• _WHAT TO DO_: Among the entries that follow, some lines contain the word "icon". Show all of them.

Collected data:
= = =
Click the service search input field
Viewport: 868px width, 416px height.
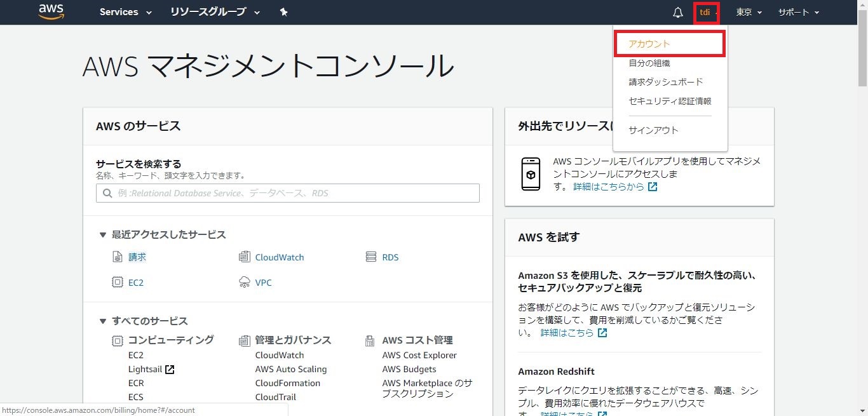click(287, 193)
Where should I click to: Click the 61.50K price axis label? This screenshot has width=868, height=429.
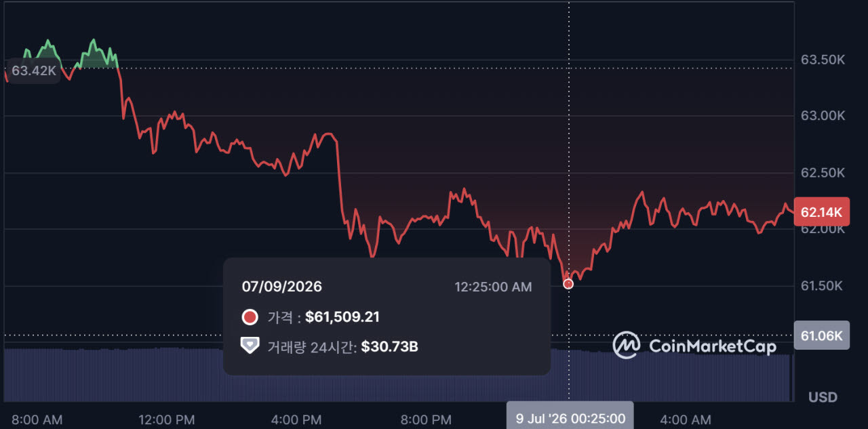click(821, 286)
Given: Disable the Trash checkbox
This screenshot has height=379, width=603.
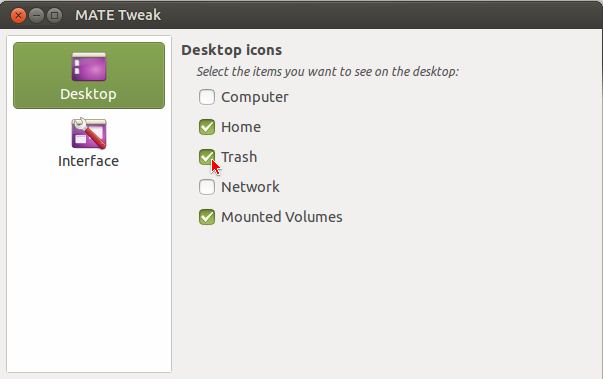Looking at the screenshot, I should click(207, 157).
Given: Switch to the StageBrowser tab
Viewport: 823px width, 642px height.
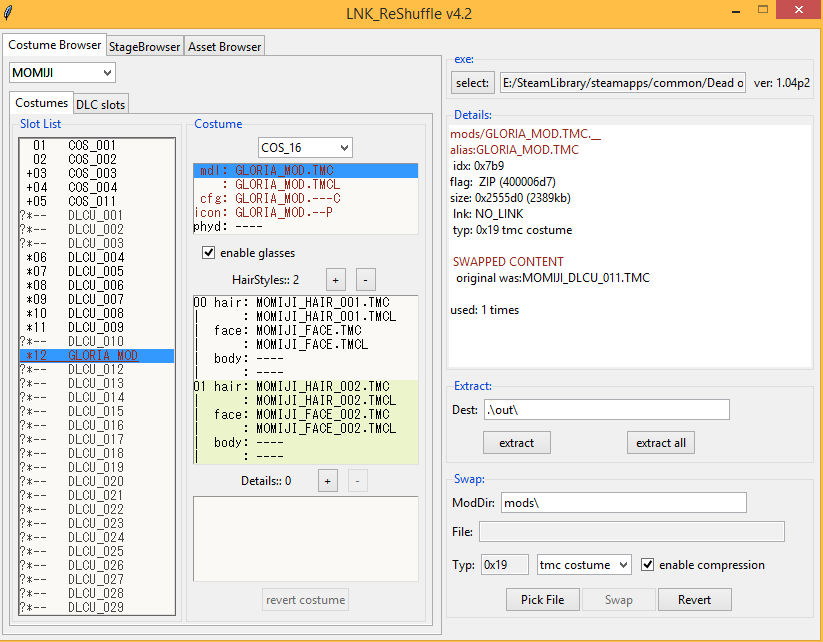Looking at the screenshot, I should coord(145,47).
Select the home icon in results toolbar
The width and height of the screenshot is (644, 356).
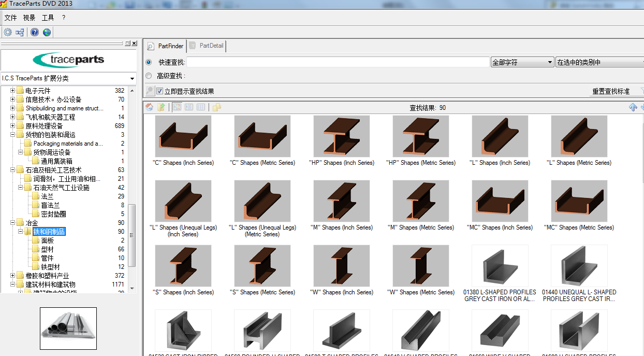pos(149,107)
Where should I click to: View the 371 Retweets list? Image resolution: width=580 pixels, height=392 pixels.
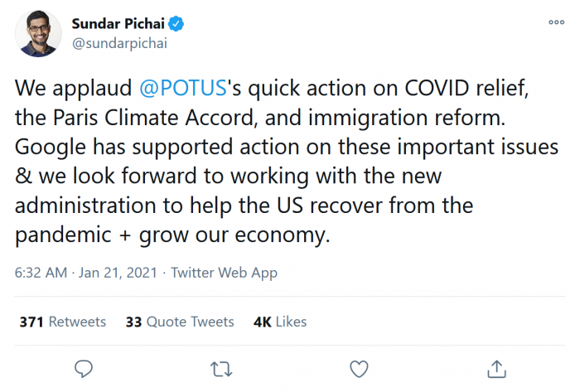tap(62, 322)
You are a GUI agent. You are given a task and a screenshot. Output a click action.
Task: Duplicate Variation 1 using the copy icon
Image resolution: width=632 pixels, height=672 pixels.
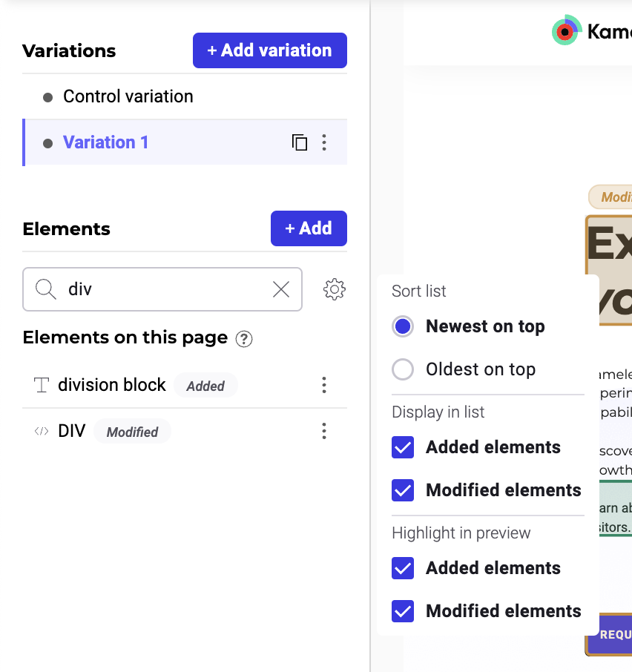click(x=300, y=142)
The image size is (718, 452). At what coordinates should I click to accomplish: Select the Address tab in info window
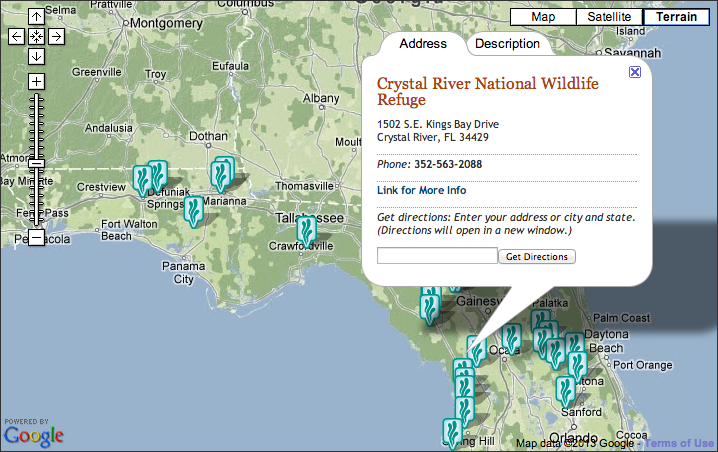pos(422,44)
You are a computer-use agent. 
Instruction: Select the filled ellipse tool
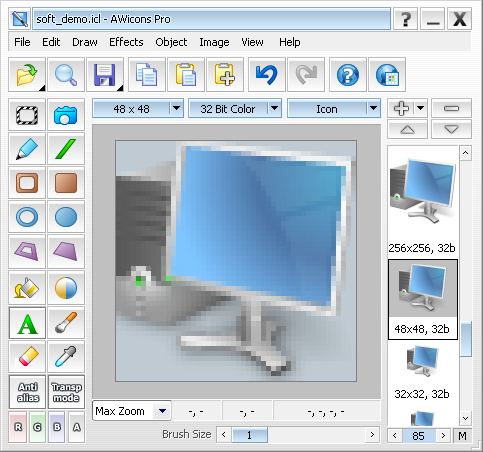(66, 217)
= = =
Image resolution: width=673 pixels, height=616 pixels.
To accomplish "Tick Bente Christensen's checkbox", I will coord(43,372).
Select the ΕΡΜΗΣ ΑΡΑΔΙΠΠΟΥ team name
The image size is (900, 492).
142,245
= = =
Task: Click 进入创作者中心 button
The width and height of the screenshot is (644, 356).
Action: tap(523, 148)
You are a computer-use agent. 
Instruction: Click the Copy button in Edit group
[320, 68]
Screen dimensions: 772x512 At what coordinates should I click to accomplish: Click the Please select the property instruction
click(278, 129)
= = =
• _SOLUTION TO THIS PROBLEM_:
Select the home icon in results toolbar
Task: Duplicate Variation 1 using the copy icon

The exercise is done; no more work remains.